### LIST OF TASKS
1. Answer these questions about the sick leave discussion, one answer per line, marked (a), (b), (c).
(a) According to the first post, what are the two times in a career when more sick leave is needed?
(b) When the first poster's workplace tried to release someone abusing the system, who failed to act?
(c) In captloadie's proposal, what two conditions apply to long term sick leave?
2. Carry the sick leave discussion forward from the point where it stops.

EXTRACTED TEXT start

What I have noticed is that the two times you need more sick leave is when you have young kids and near your retirement time as you will be suffering from all the bugs kids get from daycare/kindergarten and all the injuries you accumulated over a career of working.

As for large scale abuse, if your away a lot you are putting a lot of work on your co-workers who will complain to the manager. If it's a real need people will understand and be supportive. If it's abuse, then the manager will hear about it. When we tried to release someone who was abusing the system, it was senior management that failed to act and even the union felt they had done for the person all they could do and they had more or less washed their hands of it.


----------



## captloadie (30 Nov 2015)

The sick leave issue is going to be a hard nut to crack. As long as there are employees that are willing to abuse the system, there doesn't seem to be a one solution fits all answer. Maybe we need to differentiate between short term sick leave, and long term sick leave. For example, all employees get x number of weeks of Long term sick leave. It needs to be certified by a doctor, and cannot be cashed in if not used. There could be a separate allotment of short term sick days earned, maybe x number per year, that are cashed out at some value at the end of every year at the current salary band, with no carry over.

EXTRACTED TEXT end
PROVIDED DATA start

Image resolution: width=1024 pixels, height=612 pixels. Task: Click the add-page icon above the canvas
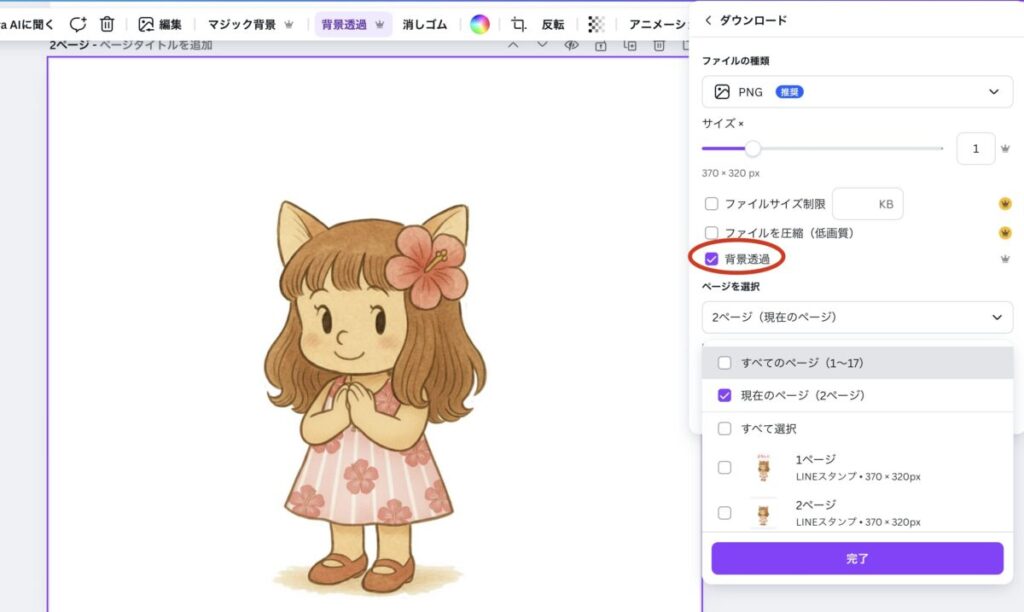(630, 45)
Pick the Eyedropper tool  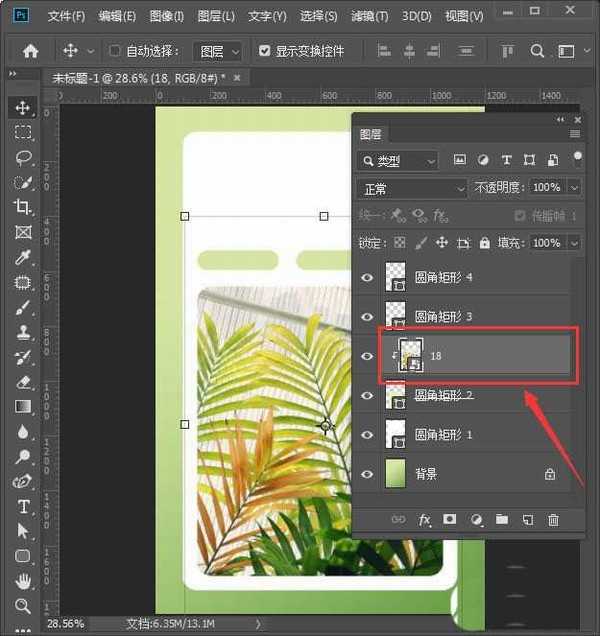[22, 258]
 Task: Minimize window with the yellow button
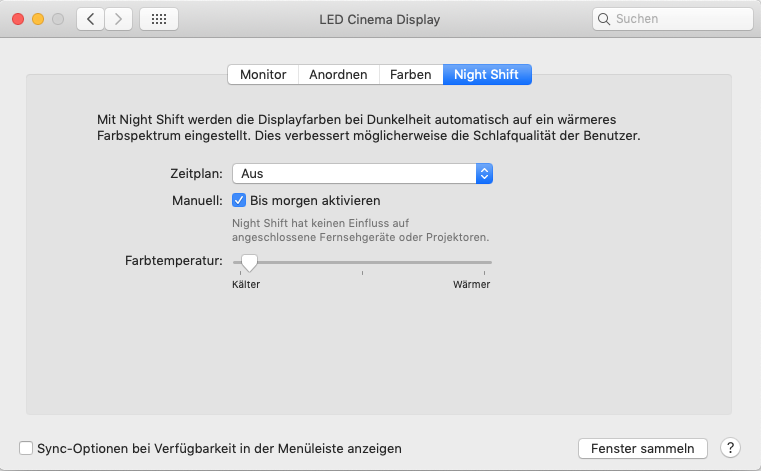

PROVIDED DATA end

### THE RESULTS
1.
(a) When you have young kids and near your retirement time.
(b) Senior management.
(c) It must be certified by a doctor, and it cannot be cashed in if not used.

2.
----------



## Bruce Monkhouse (30 Nov 2015)

captloadie said:
			
		

> It needs to be certified by a doctor, .



Which is about the easiest thing to do in the world.  They have no skin in the game so they'll pretty much right whatever you ask them too.....


----------



## captloadie (30 Nov 2015)

Bruce Monkhouse said:
			
		

> Which is about the easiest thing to do in the world.  They have no skin in the game so they'll pretty much right whatever you ask them too.....


That's why I only said it would be for a long term sickness. While we have no requirement to know the details of a sickness, I think it would get around fairly quickly that an employee got a doctor to give him a month off, and he spent it either on the golf course or shopping for companionship in Thailand.


----------



## Colin Parkinson (30 Nov 2015)

Normally someone who is going to abuse it regularly, does not have a month off, as they won't have any sick leave banked. They will use it as soon as they get it. Which is a warning sign to the Manager. I personally can't think of anyone who started to abuse sick time near their retirement age in at least the last decade.


----------



## GAP (30 Nov 2015)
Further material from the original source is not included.